### GIVEN INFORMATION
= = = = =
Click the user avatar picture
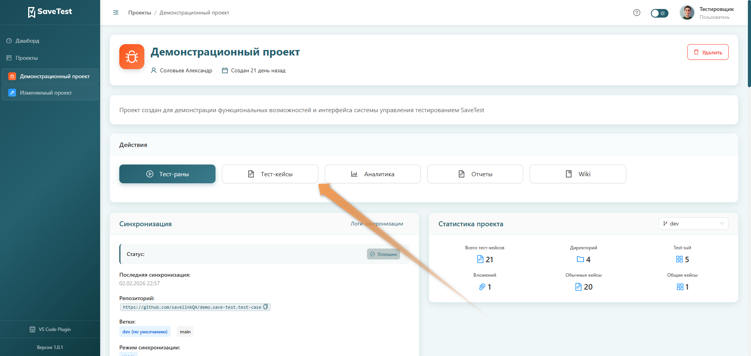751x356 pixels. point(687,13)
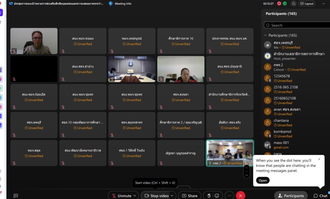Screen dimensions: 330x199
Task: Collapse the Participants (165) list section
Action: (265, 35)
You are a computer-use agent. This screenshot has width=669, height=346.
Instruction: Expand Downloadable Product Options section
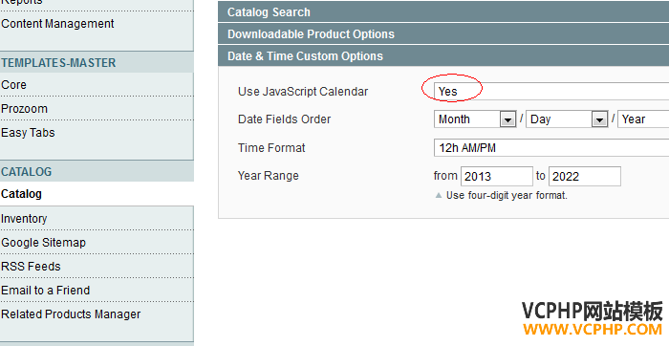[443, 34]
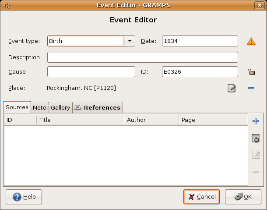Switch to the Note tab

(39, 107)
= = = = =
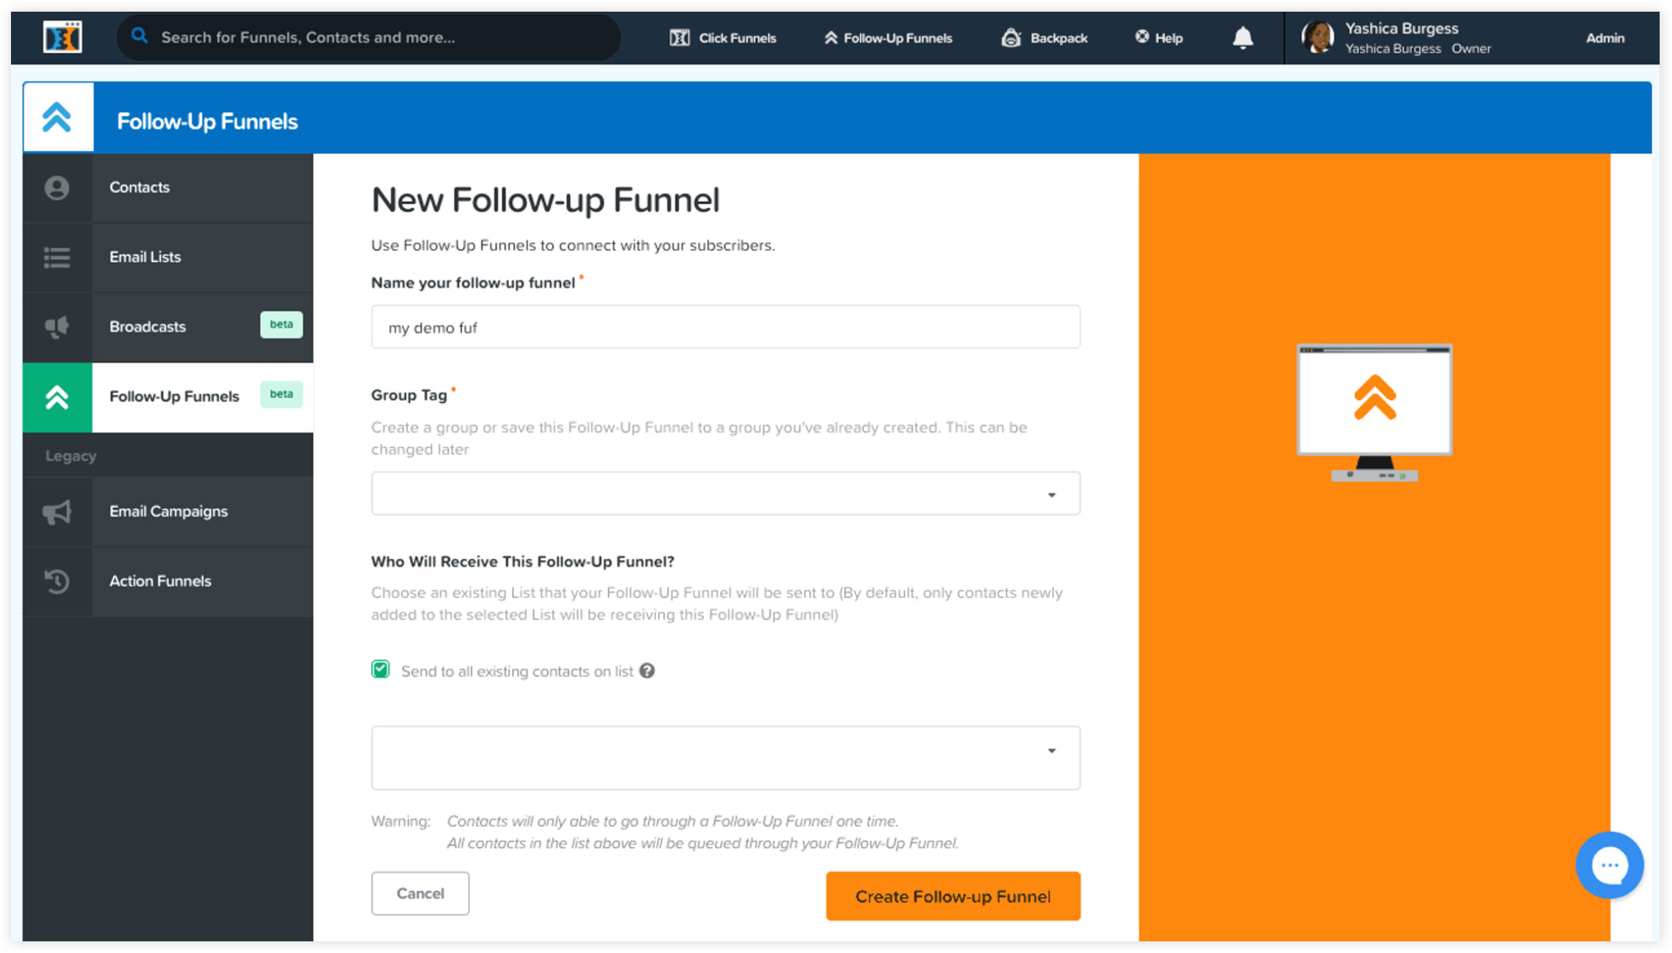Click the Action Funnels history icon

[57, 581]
= = = = =
Copy exactly, without pictures, the lines above from the one with "Click the user avatar picture" down to the one with "You are a computer-use", inclusive.

### ANSWER BELOW
Click the user avatar picture
751x356 pixels. point(687,13)
Screen dimensions: 330x199
Task: Collapse the Participants (165) list section
Action: (265, 35)
You are a computer-use agent. This screenshot has width=669, height=346.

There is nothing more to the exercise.